The edit history is a very rich place of information. For each release a lot of information is kept, such as:
I want to walk through a few scenarios that I would love to be able to research with this data.
Right now this information can only be aggregated at a very coarse level when looking at the monthly dumps (basically: what is the first release in the dump file and what is the last?).
When using the API it is possible to get a little bit more information as the JSON retrieved from the API contains an element called 'date_added' but would require downloading al the information via the API, which can take a very long time: downloading 9 million releases from the API using an authenticated connection would take approximately 100 days (unless you are using a distributed downloader).
Then to verify which releases have been changed you either would have to wait until you can cross-correlate with the monthly data dump, or download all the data again and check when release were updated (and then for more than 95% of the releases the answer would be that the release was not changed).
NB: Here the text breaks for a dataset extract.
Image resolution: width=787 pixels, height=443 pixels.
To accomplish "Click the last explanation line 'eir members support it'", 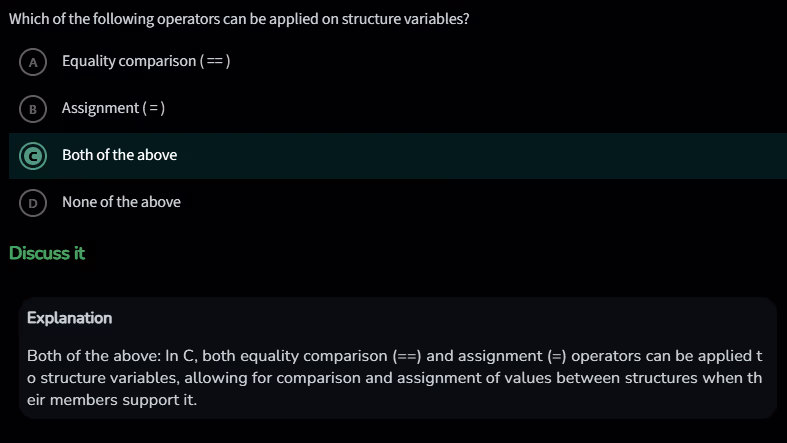I will (112, 400).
By the time you are done some of the releases will have changed again, but you won't know which ones, so you would have to start all over again. If only Discogs could make a list available of when a release has been changed for the last time it would make it a lot lot easier.
A file with information about releases and their last change date could be as simple as a file with two tab separated columns, with a release number and a UNIX epoch time stamp. When compressed with gzip such a file would be only about 30 MiB in size for the current database (I tested this with a mockup).
In addition it would make it much easier to track changes that should be applied to multiple releases. To speak in software engineering terms: a "copy to draft" can be seen as a fork. Edits to the release can be seen as patches. In the software world it is common to cherry pick changes and port them to other branches of the software. This is also something that might be useful for releases in Discogs. It happens often that a variant is added and that "copy to draft" is used. Things are then added to or changed in the fork, but not in the original, or vice versa. For some of the information this makes total sense (like catalog numbers, country, and so on) but for other information (artists, titles of tracks, and so on) many times this does not make sense and the information should be backported or forward ported to the other release.
If the history could actually be followed this would be a lot easier to detect.
Similarly, information about merges (when two duplicate releases are merged into one) would help enormously to be able to track these changes in a consistent way.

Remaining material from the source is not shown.